Whatever your views on the government, carbon emissions or climate change, the reality is that the issue over Australia’s energy sources is not going away. As The Australian reports:
‘Australia’s largest power generator, AGL Energy, has warned Victoria faces gas shortages in the early 2020s as supplies from Queensland dry up, with the problem to be made worse should Labor introduce a price trigger to limit export volumes and free up domestic supplies.
‘AGL, which is pushing ahead with plans to start importing liquefied natural gas to Victoria’s Crib Point by 2020-21, acknowledged the price of gas for Australian manufacturers had risen sharply but said imposing new restrictions on the export or import of gas may drive away investment in the sector.’
Large gas reserves are on the decline
The large gas reserves in the Bass Strait, which have fed Victoria for years, are on the decline. Now an increasing amount flows down the pipeline network from Queensland.
But only for a few more years. The supply situation is so bad that AGL is considering importing gas from overseas! Talk about a debacle. Did Australia’s long housing boom make us think we really didn’t need to do anything else, except sit around drinking coffee and celebrate clearance rates?
# # #
Task requirements:
A - Output the portion of the passage on Australia's gas supply starting at "Whatever your views" and ending at "up domestic supplies.".
B - Answer these questions about the passage on Australia's gas supply:
(i) Which company is described as Australia's largest power generator?
(ii) To what location does that company plan to start importing liquefied natural gas, and by when?
(iii) Which large gas reserves have fed Victoria for years?
C - Resume the commentary on Australia's gas shortages from the point where it stops.

Stored data:
# # #
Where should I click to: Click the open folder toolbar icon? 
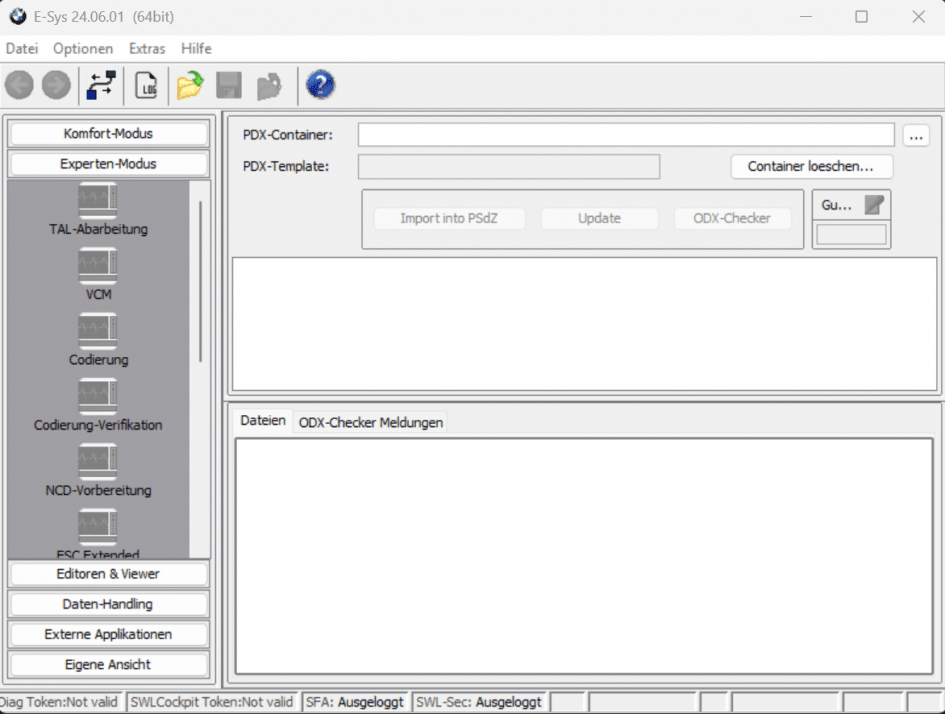point(190,86)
# # #
Exercise results:
A -
Whatever your views on the government, carbon emissions or climate change, the reality is that the issue over Australia’s energy sources is not going away. As The Australian reports:
‘Australia’s largest power generator, AGL Energy, has warned Victoria faces gas shortages in the early 2020s as supplies from Queensland dry up, with the problem to be made worse should Labor introduce a price trigger to limit export volumes and free up domestic supplies.

B -
(i) AGL Energy.
(ii) Victoria's Crib Point, by 2020-21.
(iii) The gas reserves in the Bass Strait.

C -
While house prices have come off the boil this year, record low interest rates continue to do a job on the economy. In the three months to 30 June, the Aussie economy increased a healthy 0.9% to be up 3.4% over the year.
On a nominal basis (including inflation) the economy expanded at a robust 5.1%. Yet the RBA keeps interest rates at a record low of 1.5%? No wonder the economy is so strong.
Perhaps all that good news is priced in though? The Aussie market fell 1% yesterday, with more falls expected today. But it’s not just in Australia where nervousness is creeping in…
There is a fair amount of action going on beneath the surface all around the world right now. Up on top, things appear to be reasonably calm. The Dow finished the overnight session flat, while the S&P 500 fell 0.3%.
But over in Europe, stocks fell sharply. Germany’s DAX index was down 1.4% while London’s FTSE 100 declined 1%. European markets now badly lag US stocks.
Emerging markets are beginning to spill
Are the issues in emerging markets beginning to spill over into developed markets? I think maybe they are. The European banking system is heavily exposed to emerging markets. Could we be in for a rough ride in the traditionally volatile months of September and October?
The leader of this bull market, the NASDAQ, also faltered overnight. It fell 1.2% on fears that regulation is coming to the big tech stocks. I mentioned this possibility last week. The Financial Times has the story:
‘The US justice department signalled that it intends to pursue technology companies over competition and free speech issues, after President Donald Trump warned last week that Google, Facebook and Twitter should be careful where they tread.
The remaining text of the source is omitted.